MALAYSIA, by emphasising on education and technology, and encouraging small and medium-size enterprises (SMEs), has adopted the most appropriate stance in the current global trade scenario, where China is rapidly becoming the dominant trading power in Asia, according to Time magazine senior editor (business and technology) Jim Erickson.
Hong Kong-based Erickson, speaking at a luncheon in Kuala Lumpur yesterday, explained that Asian nations, especially from South East Asia, instead of fearing China becoming a dominant trading power, should rather endeavour to establish links with it as such a move could well aid their economies in turn.
“In this respect, Malaysia has taken the right step as by encouraging and promoting a class of entrepreneurs, the country need not depend too heavily on traditional business or investment flows. Instead it could well create its own business (environment),” he told StarBiz.
He noted that in the 1980s, au-tomakers in the US transferred much of the work to countries in the south as a result of the North American free trade agreement (Nafta), which led to predictions that the US economy would suffer.

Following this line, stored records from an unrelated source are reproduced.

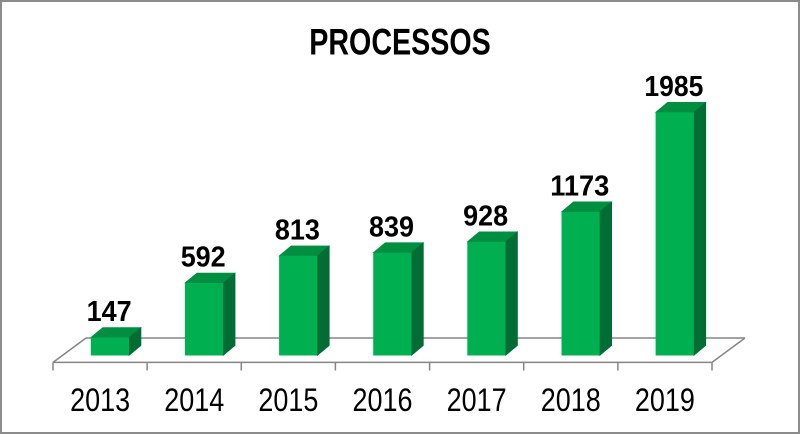 The width and height of the screenshot is (800, 434). I want to click on svg-text: 1985, so click(674, 87).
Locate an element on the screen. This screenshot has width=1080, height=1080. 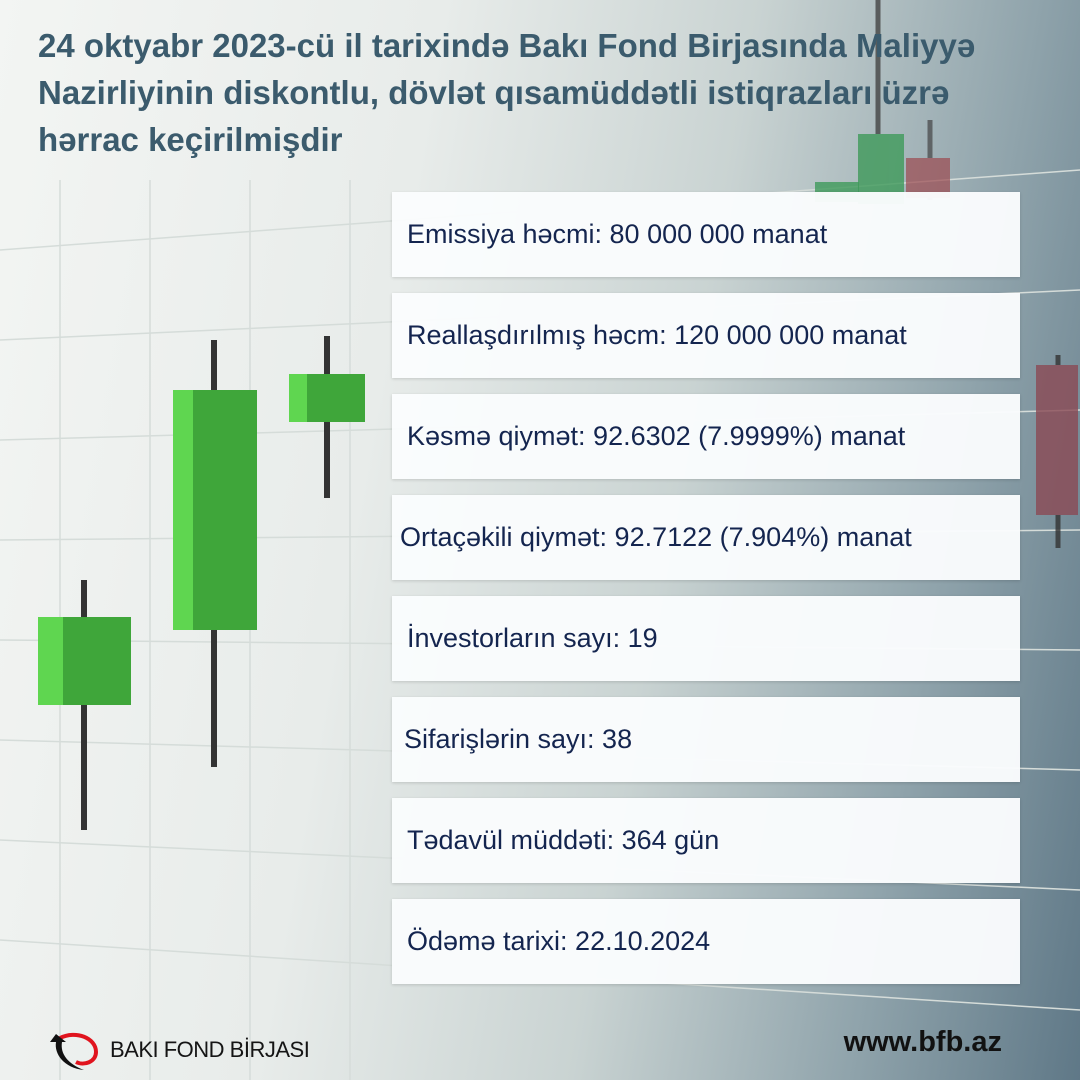
info-circulation-period: Tədavül müddəti: 364 gün is located at coordinates (706, 840).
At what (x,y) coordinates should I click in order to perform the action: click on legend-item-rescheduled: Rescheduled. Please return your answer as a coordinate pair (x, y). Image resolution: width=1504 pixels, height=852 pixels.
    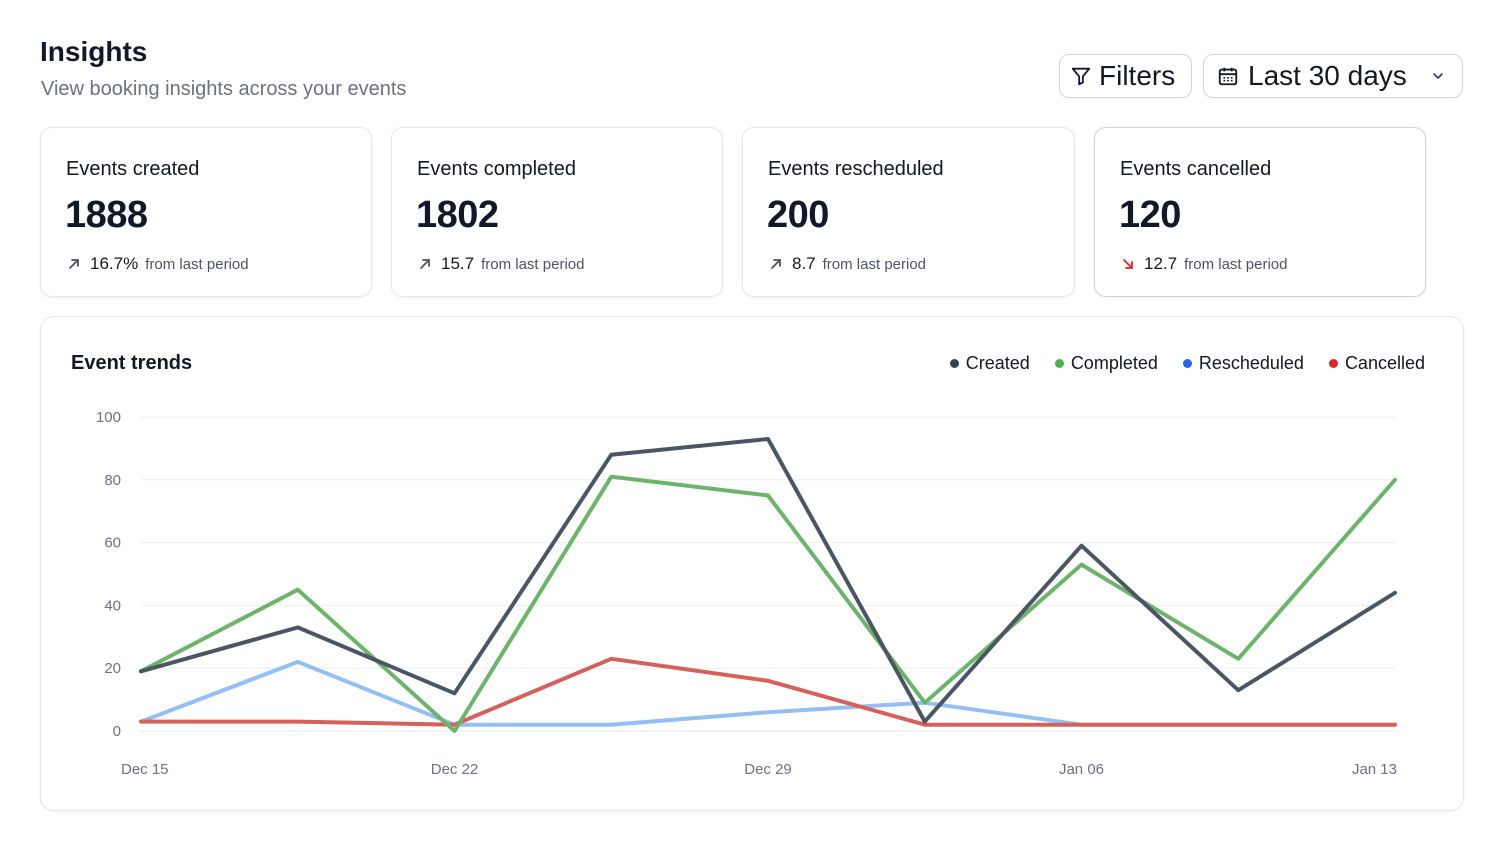
    Looking at the image, I should click on (1243, 364).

“Instead, what happened was the creation of entrepreneurs like Bill Gates and Microsoft, as well as Apple and Intel, and which led to the explosion in technology growth as we now know it,” he said.

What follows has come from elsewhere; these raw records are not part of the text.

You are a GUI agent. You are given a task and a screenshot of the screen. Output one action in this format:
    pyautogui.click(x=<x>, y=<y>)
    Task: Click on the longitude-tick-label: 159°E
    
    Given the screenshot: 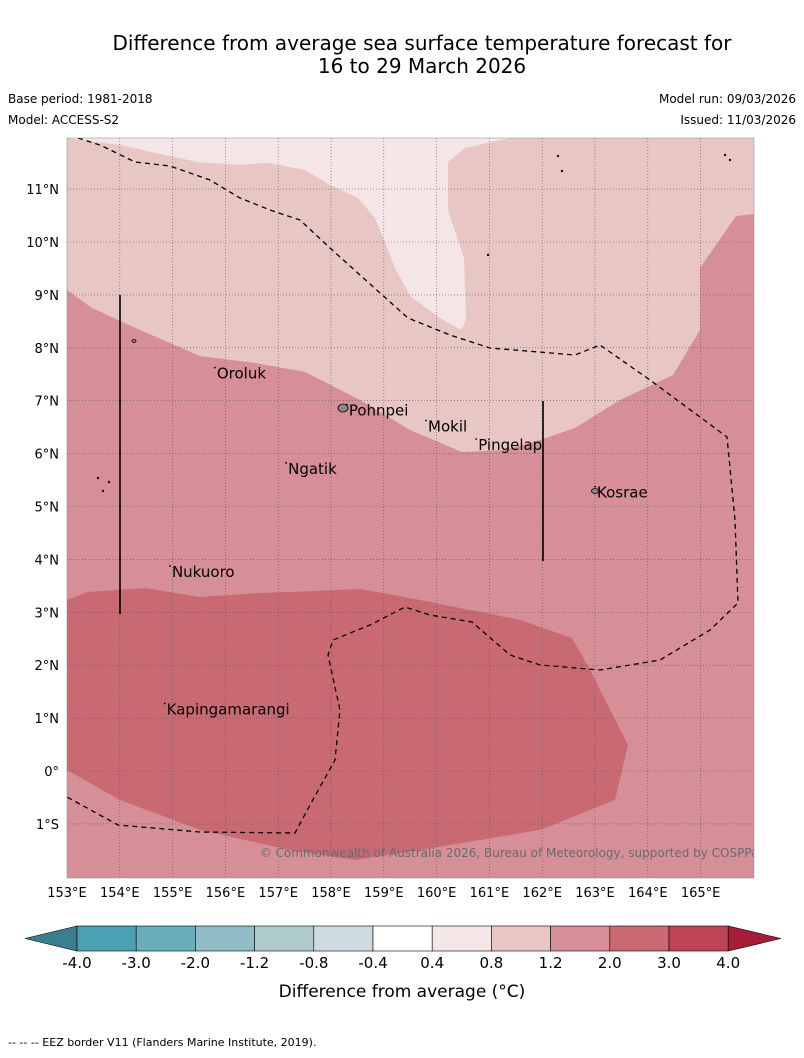 What is the action you would take?
    pyautogui.click(x=384, y=894)
    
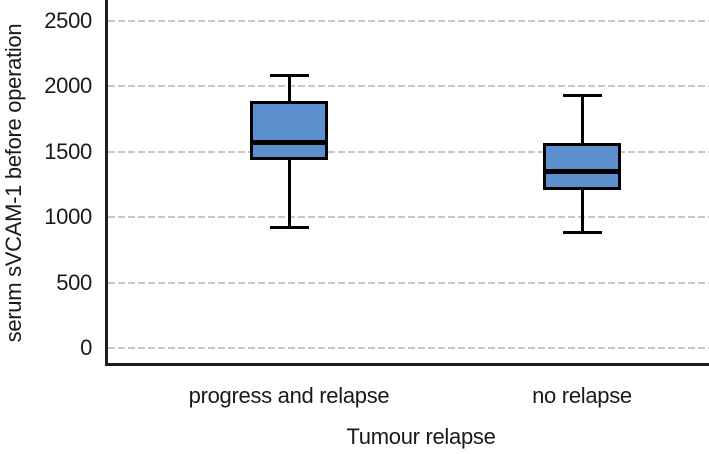 The width and height of the screenshot is (709, 454). I want to click on y-axis-line, so click(106, 182).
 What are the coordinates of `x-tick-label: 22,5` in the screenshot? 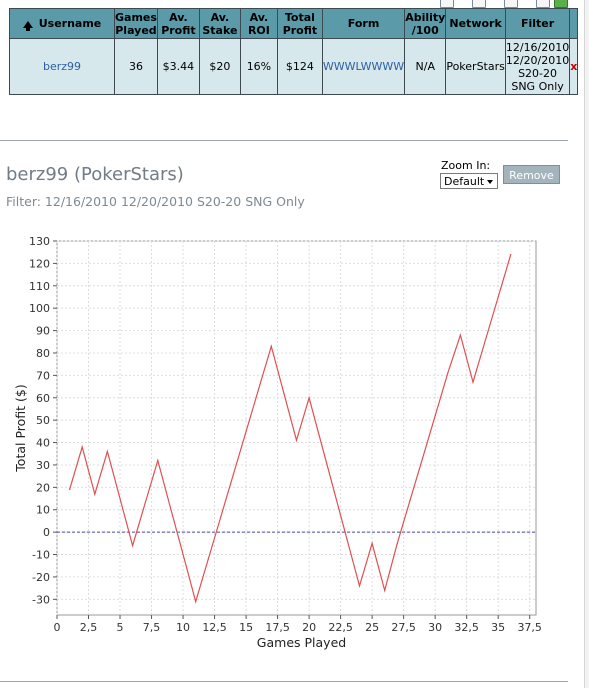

Erickson said it was true that China’s economy had grown tremendously in the last few years, with more than 60 million of its population presently having a per capita income of over US$12,000 annually, an automobile market the size of Germany’s and which was expected to account for a quarter of world auto sales within the next five year.
China has also overtaken South Korea as the largest trading partner of the US.
“China doesn’t need the kind of products put out by South East Asian countries, like shoes or clothing or cheap electronic products. What it does need is lots of natural resources like rubber, palm oil, technology and the relevant expertise as well as investments,” he said.
In fact, Erickson said, Asian sales to China was predicted to increase as much as 85% by 2005, the equivalent of US$70bil, a prime example being South Korea, which had increased exports to China by 29% in 2002.
He said the rise of industrial China would need many new relationships; and that the signals coming out of China were positive, as China well understood that it need inflows of foreign capital, both human and financial, to stave off social unrest.
“China realises well it needs enormous amounts of foreign investment and has indicated that it is willing to make the necessary and relevant changes to its (internal) systems in order to accommodate the inflows necessary to maintain economic growth at the 7% or 8% level,” Erickson said.